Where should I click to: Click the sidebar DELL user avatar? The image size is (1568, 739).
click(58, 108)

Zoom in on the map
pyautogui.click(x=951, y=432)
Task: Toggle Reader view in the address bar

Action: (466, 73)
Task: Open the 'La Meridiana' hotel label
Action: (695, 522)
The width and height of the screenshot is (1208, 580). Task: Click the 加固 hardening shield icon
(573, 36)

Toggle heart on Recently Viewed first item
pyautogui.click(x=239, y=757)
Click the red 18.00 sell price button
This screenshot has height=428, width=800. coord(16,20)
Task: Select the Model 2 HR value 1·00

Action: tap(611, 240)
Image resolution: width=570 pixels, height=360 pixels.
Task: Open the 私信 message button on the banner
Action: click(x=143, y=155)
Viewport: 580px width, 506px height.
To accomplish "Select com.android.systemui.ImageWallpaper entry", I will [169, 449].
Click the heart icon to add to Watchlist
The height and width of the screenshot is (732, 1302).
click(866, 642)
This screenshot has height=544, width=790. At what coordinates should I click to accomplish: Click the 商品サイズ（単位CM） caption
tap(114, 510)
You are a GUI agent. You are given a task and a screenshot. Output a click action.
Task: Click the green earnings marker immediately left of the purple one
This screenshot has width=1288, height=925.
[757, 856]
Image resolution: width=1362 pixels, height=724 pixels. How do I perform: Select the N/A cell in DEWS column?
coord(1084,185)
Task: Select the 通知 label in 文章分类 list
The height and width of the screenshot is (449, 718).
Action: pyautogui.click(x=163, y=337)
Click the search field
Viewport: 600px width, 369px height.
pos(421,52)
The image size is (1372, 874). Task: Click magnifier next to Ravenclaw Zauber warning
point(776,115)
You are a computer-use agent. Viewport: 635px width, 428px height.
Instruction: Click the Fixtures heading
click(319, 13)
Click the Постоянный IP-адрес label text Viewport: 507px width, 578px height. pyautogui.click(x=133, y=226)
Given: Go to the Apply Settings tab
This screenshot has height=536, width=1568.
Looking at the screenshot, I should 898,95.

- **EXERCISE BRIEF**
A verbatim restatement of all the entries above is required.

- **RESULT FOR THIS EXERCISE**
Where should I click to: Click the sidebar DELL user avatar? The image size is (1568, 739).
click(58, 108)

Zoom in on the map
pyautogui.click(x=951, y=432)
Task: Toggle Reader view in the address bar

Action: (466, 73)
Task: Open the 'La Meridiana' hotel label
Action: (695, 522)
The width and height of the screenshot is (1208, 580). Task: Click the 加固 hardening shield icon
(573, 36)

Toggle heart on Recently Viewed first item
pyautogui.click(x=239, y=757)
Click the red 18.00 sell price button
This screenshot has height=428, width=800. coord(16,20)
Task: Select the Model 2 HR value 1·00

Action: tap(611, 240)
Image resolution: width=570 pixels, height=360 pixels.
Task: Open the 私信 message button on the banner
Action: click(x=143, y=155)
Viewport: 580px width, 506px height.
To accomplish "Select com.android.systemui.ImageWallpaper entry", I will [169, 449].
Click the heart icon to add to Watchlist
The height and width of the screenshot is (732, 1302).
click(866, 642)
This screenshot has height=544, width=790. At what coordinates should I click to accomplish: Click the 商品サイズ（単位CM） caption
tap(114, 510)
You are a GUI agent. You are given a task and a screenshot. Output a click action.
Task: Click the green earnings marker immediately left of the purple one
This screenshot has width=1288, height=925.
[757, 856]
Image resolution: width=1362 pixels, height=724 pixels. How do I perform: Select the N/A cell in DEWS column?
coord(1084,185)
Task: Select the 通知 label in 文章分类 list
The height and width of the screenshot is (449, 718).
Action: pyautogui.click(x=163, y=337)
Click the search field
Viewport: 600px width, 369px height.
pos(421,52)
The image size is (1372, 874). Task: Click magnifier next to Ravenclaw Zauber warning
point(776,115)
You are a computer-use agent. Viewport: 635px width, 428px height.
Instruction: Click the Fixtures heading
click(319, 13)
Click the Постоянный IP-адрес label text Viewport: 507px width, 578px height. pyautogui.click(x=133, y=226)
Given: Go to the Apply Settings tab
This screenshot has height=536, width=1568.
Looking at the screenshot, I should 898,95.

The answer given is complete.